Impersonating someone else “takes a little more attention and a lot more motivation on the part of an individual to create this type of attractive profile to lure people in,” Boone said.
Austin police are investigating whether Brown created a fake “official” website for Condon as well as Facebook and MySpace profiles in her name. According to the arrest warrant, his days impersonating the model came to an end after he sent a message to Carbona, the Fort Myers investor.
“It opens to this picture of a beautiful woman. A damsel in distress,” Carbona said of the message he received this fall through a networking application on his iPhone. The sender claimed to be Condon and to know Carbona through a friend. She said she was in dire financial straits after an airline had lost her luggage, he recalled.

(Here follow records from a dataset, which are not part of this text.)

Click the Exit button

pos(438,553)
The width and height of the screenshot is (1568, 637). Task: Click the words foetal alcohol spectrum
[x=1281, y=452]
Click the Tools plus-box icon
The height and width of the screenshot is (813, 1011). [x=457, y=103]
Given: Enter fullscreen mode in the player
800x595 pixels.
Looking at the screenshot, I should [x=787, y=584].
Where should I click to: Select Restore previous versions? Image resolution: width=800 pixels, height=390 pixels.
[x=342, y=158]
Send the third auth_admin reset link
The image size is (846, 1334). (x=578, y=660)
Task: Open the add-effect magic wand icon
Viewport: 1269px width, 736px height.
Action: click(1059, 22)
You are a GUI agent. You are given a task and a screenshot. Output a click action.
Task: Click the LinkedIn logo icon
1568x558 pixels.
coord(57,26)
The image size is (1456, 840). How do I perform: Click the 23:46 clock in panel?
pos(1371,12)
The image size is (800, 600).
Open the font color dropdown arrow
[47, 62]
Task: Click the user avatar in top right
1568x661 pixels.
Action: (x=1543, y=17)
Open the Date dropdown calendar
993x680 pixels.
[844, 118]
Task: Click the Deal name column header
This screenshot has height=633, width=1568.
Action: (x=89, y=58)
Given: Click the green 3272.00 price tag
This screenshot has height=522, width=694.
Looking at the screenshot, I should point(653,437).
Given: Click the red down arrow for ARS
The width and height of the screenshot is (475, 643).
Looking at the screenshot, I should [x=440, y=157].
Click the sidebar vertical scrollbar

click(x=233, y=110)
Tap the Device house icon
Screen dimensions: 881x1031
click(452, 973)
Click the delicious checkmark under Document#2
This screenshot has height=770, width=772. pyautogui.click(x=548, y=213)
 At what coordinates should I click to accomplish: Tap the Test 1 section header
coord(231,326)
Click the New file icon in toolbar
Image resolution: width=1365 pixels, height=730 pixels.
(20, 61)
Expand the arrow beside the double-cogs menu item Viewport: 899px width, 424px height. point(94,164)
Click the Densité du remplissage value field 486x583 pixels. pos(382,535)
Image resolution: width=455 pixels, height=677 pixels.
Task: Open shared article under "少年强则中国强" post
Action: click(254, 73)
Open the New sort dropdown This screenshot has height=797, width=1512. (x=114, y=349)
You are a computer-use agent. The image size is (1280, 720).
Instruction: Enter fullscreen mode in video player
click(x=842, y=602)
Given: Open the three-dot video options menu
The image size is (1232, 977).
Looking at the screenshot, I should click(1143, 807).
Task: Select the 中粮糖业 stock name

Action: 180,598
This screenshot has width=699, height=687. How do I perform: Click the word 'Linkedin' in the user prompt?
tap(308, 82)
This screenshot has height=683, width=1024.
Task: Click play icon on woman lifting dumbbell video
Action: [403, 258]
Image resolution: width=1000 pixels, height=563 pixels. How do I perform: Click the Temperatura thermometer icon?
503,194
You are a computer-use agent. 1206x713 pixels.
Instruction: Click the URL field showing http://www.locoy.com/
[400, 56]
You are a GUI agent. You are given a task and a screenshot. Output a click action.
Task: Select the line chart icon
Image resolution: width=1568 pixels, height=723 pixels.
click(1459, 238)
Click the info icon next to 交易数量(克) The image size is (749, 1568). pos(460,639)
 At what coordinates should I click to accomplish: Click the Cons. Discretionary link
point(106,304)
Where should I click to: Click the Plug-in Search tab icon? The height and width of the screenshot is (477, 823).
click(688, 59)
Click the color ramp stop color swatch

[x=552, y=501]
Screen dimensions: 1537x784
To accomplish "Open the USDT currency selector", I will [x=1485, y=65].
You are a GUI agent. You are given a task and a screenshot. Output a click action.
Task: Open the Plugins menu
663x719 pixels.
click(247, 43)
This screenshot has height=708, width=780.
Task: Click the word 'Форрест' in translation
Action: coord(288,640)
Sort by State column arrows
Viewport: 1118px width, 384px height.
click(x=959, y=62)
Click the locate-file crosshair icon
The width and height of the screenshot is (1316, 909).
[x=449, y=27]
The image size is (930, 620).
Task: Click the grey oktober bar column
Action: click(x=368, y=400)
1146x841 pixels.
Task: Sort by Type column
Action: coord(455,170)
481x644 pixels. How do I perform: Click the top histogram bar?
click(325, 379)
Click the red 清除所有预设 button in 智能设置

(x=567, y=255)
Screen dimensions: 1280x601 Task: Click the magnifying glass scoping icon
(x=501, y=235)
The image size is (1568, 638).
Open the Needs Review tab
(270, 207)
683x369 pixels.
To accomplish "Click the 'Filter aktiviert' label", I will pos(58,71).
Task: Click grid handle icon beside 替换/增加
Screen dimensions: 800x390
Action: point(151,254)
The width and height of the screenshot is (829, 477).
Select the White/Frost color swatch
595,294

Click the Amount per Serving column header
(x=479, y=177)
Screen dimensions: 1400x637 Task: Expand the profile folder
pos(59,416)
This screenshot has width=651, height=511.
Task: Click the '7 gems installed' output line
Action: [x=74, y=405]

After several phone conversations, however, Carbona concluded, “I think I have someone who is full of baloney.” He tracked down the real Condon on a film shoot in Wales and said she told him it was a long-standing problem and referred him to her private investigator. Carbona, whose father and grandfather were police officers, said he cooked up a sting operation to pinpoint the fake Condon’s location by offering to pay her motel bill.
He passed the address to the private investigator who notified authorities. He was stunned when the person arrested was male.
“I’d been talking to this person for three months,” Carbona said. “I’m telling you this guy has either had his gonads removed or he is talking through a voice synthesizer.”
“He has a very feminine voice,” Satterlee, the case detective, confirmed.
Brown’s arrest went unnoticed online, where questions about Condon’s real identity and love life linger.